Every record below must be copied exactly, with images dropped.

[Collected data]
___
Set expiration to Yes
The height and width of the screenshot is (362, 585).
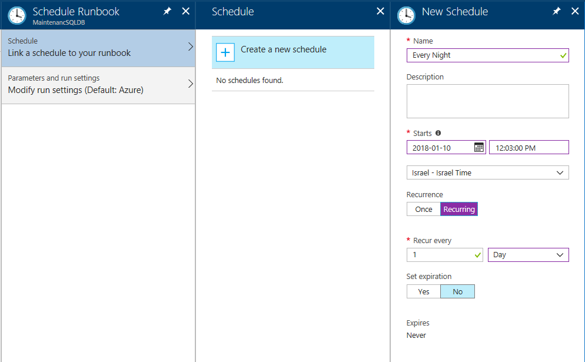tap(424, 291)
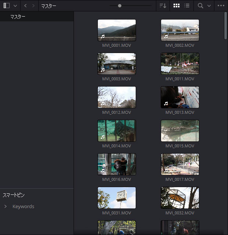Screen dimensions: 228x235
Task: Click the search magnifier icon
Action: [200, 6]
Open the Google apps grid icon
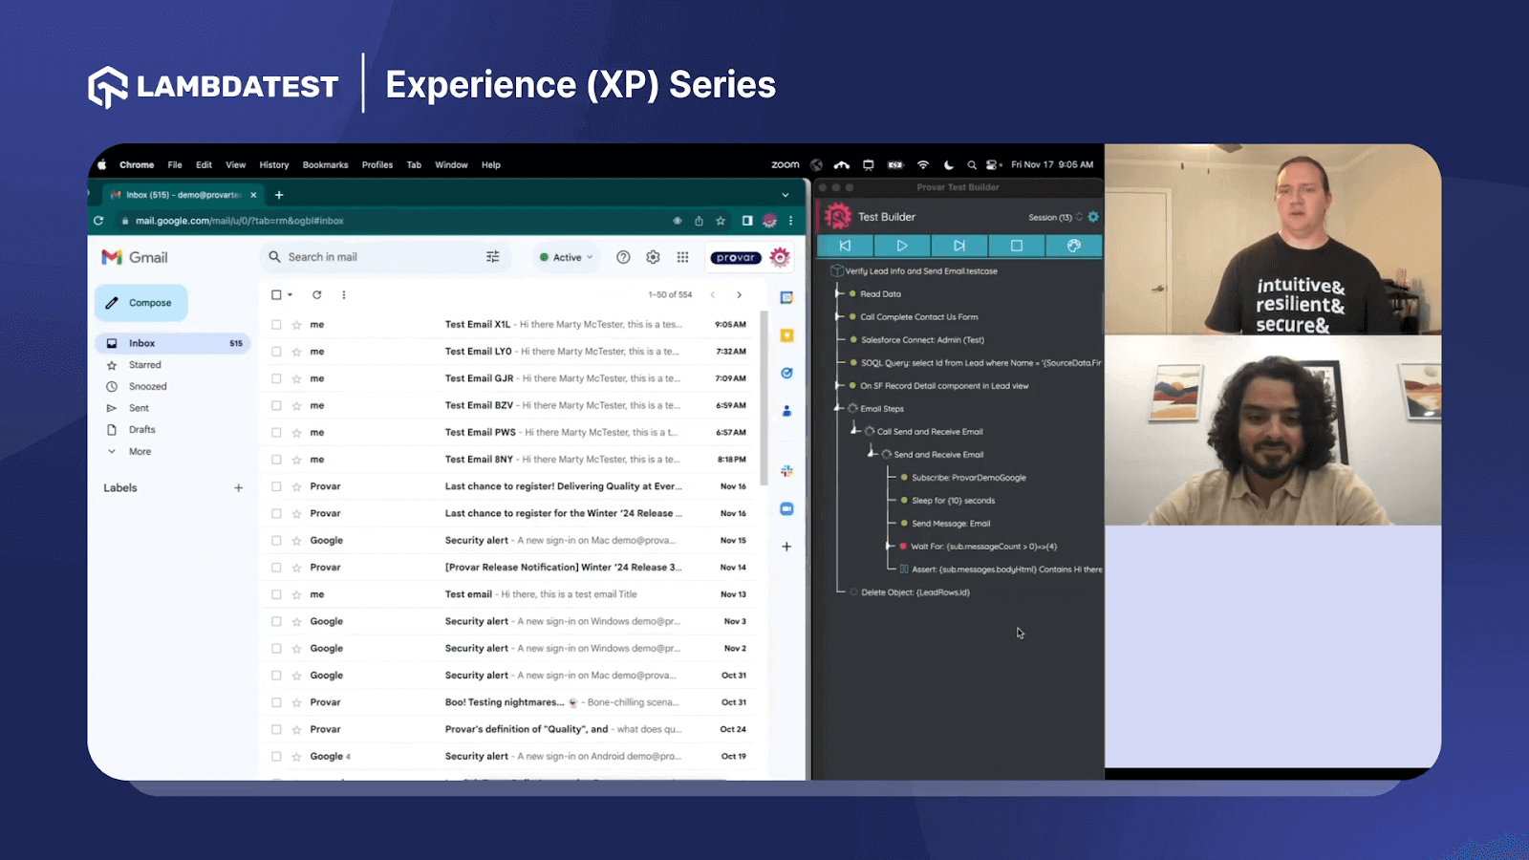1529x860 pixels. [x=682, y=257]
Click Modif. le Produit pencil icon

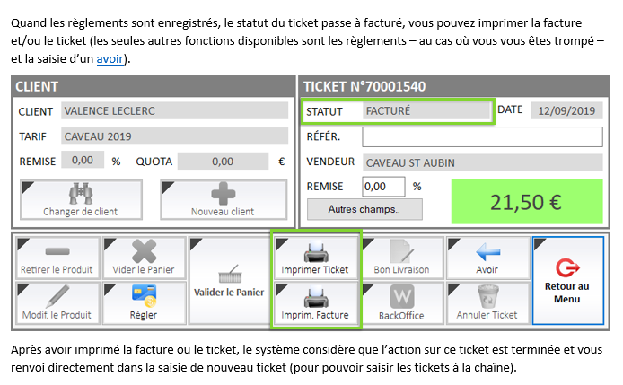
___
## Solution
Set expiration to Yes
The height and width of the screenshot is (362, 585).
tap(424, 291)
Screen dimensions: 228x235
Task: Click the search magnifier icon
Action: [200, 6]
Open the Google apps grid icon
1529x860 pixels. [x=682, y=257]
Click Modif. le Produit pencil icon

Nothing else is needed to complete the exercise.